Мы склонны условно делить историю идеи православной цивилизации на три периода.

Первый период является ее предысторией, начало которой можно отсчитывать приблизительно с середины XIX в. до выхода в свет «Исследования истории» А.Дж. Тойнби (1934), где оформилась тойнбианская версия теории локальных цивилизаций, и в качестве одной из таких цивилизаций выделена цивилизация православная. Данный период характеризуется складыванием предпосылок к возникновению как самой теории локальных цивилизаций, так и понимания цивилизационной роли православия.

Особое значение для данного периода имеет развитие социального мышления в России начиная с первой половины XIX в., так как именно оно во многом легло в основу концепции культурно-исторических типов Н.Я. Данилевского – первой версии теории локальных цивилизаций. Характерной чертой русского социального мышления данного периода было осознание разных траекторий исторического развития Западной Европы и России, а также особой роли православия в формировании русской самобытности.

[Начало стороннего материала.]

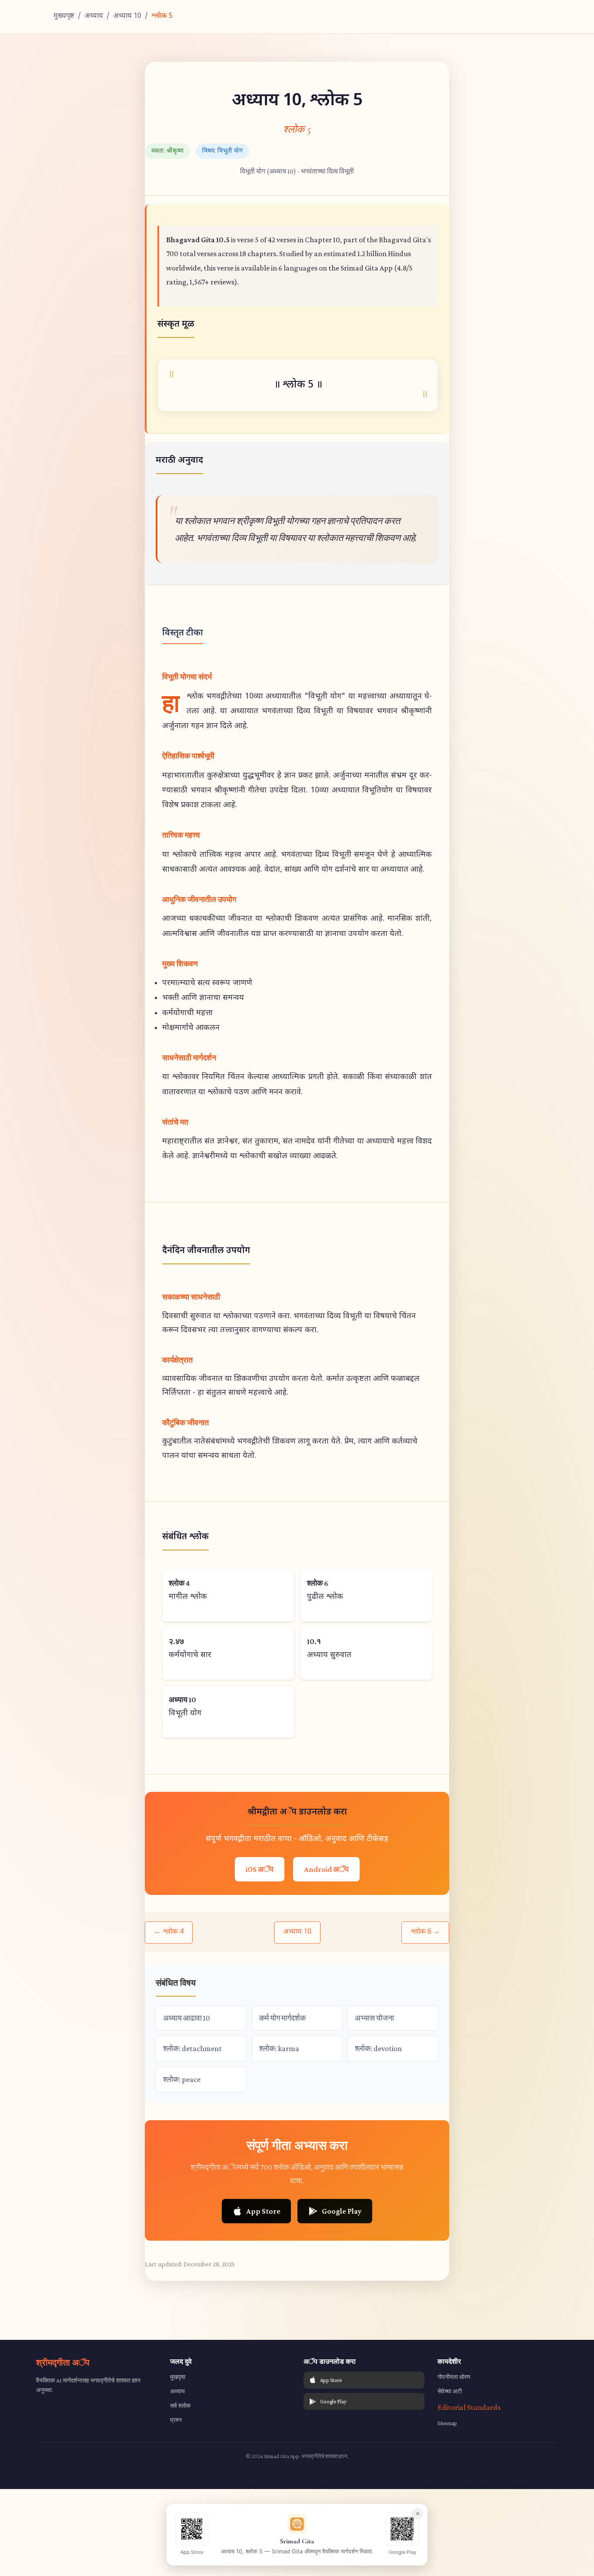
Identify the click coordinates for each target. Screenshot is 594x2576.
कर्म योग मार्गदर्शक (282, 2018)
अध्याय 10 (127, 16)
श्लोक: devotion (378, 2048)
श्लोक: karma (279, 2048)
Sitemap (447, 2422)
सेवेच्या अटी (449, 2391)
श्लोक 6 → (425, 1932)
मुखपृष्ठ (177, 2376)
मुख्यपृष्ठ (63, 16)
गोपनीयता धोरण (454, 2376)
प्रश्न (176, 2419)
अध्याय (93, 16)
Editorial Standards (469, 2407)
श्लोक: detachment (192, 2048)
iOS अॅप (260, 1869)
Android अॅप (326, 1869)
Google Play (342, 2211)
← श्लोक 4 (169, 1932)
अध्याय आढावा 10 (186, 2018)
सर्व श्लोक (180, 2405)
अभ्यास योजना (374, 2018)
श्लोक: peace (181, 2079)
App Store (263, 2211)
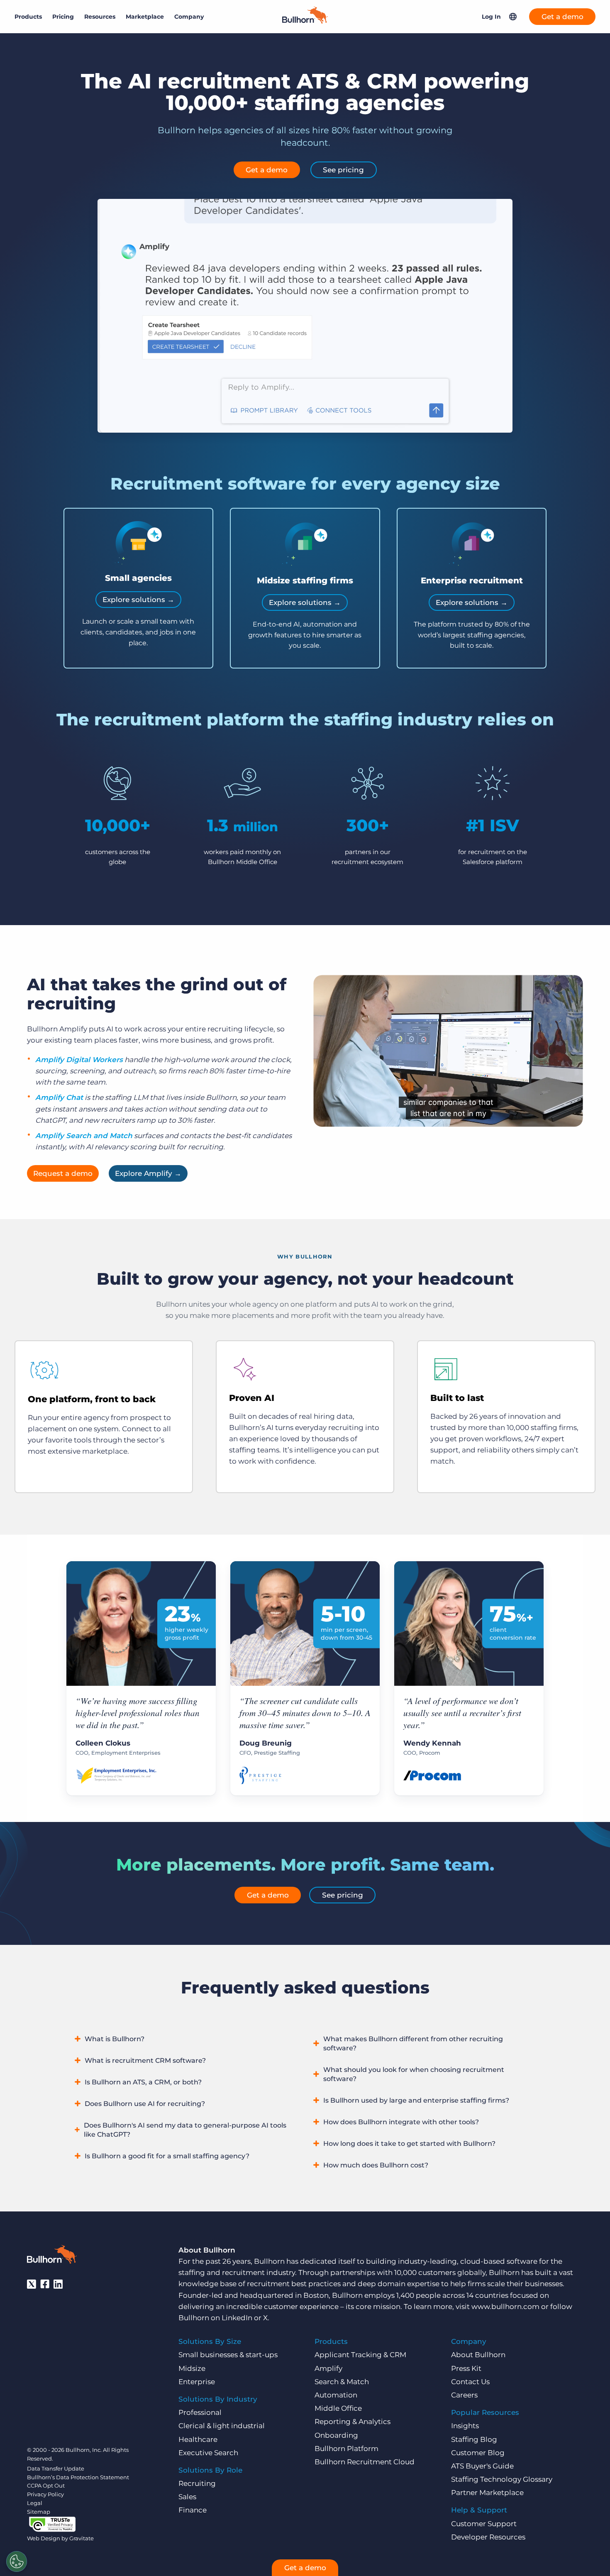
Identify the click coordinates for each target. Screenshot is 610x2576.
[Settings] (16, 2561)
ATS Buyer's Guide (482, 2466)
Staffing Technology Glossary (501, 2479)
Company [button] (189, 16)
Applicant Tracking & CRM (360, 2355)
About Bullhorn (478, 2355)
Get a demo (562, 16)
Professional (200, 2412)
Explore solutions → (138, 599)
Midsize (191, 2368)
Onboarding (336, 2435)
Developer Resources (488, 2537)
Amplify (328, 2368)
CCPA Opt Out (46, 2485)
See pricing (343, 170)
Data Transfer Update (55, 2468)
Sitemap (38, 2511)
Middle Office (338, 2408)
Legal (34, 2503)
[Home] (305, 21)
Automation (336, 2395)
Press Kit (466, 2368)
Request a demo (63, 1173)
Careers (464, 2395)
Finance (192, 2510)
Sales (187, 2497)
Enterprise (196, 2382)
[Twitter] (31, 2284)
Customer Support (484, 2524)
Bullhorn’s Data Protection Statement (78, 2477)
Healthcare (197, 2439)
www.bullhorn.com (505, 2306)
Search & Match (342, 2382)
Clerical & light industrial (221, 2426)
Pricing (63, 16)
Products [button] (28, 16)
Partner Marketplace (487, 2492)
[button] (513, 16)
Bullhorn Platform (346, 2448)
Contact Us (470, 2382)
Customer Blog (478, 2453)
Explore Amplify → (148, 1173)
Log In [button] (491, 16)
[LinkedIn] (58, 2284)
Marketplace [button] (145, 16)
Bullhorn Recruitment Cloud (365, 2462)
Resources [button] (99, 16)
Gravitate (81, 2538)
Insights (465, 2426)
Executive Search (208, 2453)
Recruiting (197, 2483)
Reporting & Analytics (352, 2421)
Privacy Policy (45, 2494)
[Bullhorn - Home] (52, 2256)
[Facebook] (44, 2284)
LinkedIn (237, 2318)
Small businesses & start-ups (228, 2355)
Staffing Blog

По словам В.В. Зеньковского, в русском мышлении данного периода найдется целое направление, видящее в православии иное, отличное от сложившегося на Западе, восприятие христианства (Зеньковский, 2001: 205). Альтернативой западному секуляризму и рационализму виделась тогда «православная культура». Автором идеи «православной культуры» В.В. Зеньковский считал Н.В. Гоголя, поставившего вопрос о необходимости развития своей собственной культуры на православных началах (Зеньковский, 2001: 179). Схожие мысли прочитаем у старших славянофилов (А.С. Хомякова, И.В. Киреевского), отмечавших значительную роль православия в формировании общества и развитии государственности Древней Руси и Московского царства (Киреевский, 2007: 195; Хомяков, 2011: 256). Стоит также упомянуть о творчестве П.Я. Чаадаева, который считал выбор православия, а не католичества событием, определившим все дальнейшее развитие России (Зеньковский, 2001: 170) и оставившим ее за рамками европейской истории (Чаадаев, 1991: 331). Позиция Чаадаева также стала основой для дальнейших дискуссий о влиянии византизма на историю России.

Более поздние авторы Ю.Ф. Самарин и Н.Я. Данилевский уже ставили религию в один ряд с другими факторами цивилизационного развития. Ю.Ф. Самарин считал необходимым учитывать основы религиозного, политического и этнического развития отдельных цивилизаций, которые невозможно передать другой цивилизации, допуская при этом межцивилизационный обмен материальными достижениями (Самарин, 2008: 498). Н.Я. Данилевский отводил религии значительное место в историческом развитии России и в сознании русского народа (Данилевский, 2008: 577), однако в своей теории культурно-исторических типов он выделял также этнический и языковой факторы. Большее значение православию в развитии славянского культурно-исторического типа, развивая концепцию Данилевского, придавал К. Леонтьев. Для Леонтьева влияние православия является частью византийского наследия, понимаемого более широко как набор определенных образцов государственного, религиозного и этического развития (Бажов, 1997: 143).

Для середины XIX в. характерно также замещение термина «просвещение» термином «цивилизация». На данную перемену, кроме прочих, обращал внимание Ю.Ф. Самарин, которого смущало, что термин «цивилизация», вытесняя термин «просвещение», вошел в русский язык, обозначая преимущественно общечеловеческую цивилизацию, в то время как термин «просвещение» был ближе по смыслу к цивилизации «во множественном числе», подразумевая возможность сосуществования нескольких отличных цивилизаций одновременно (Самарин, 2008: 498). Самарин различал Запад и Россию как относящиеся к разным цивилизациям. Именно Самарин, по всей вероятности, стал первым использовать словосочетание «православно-русская цивилизация» (Самарин, 2008: 495).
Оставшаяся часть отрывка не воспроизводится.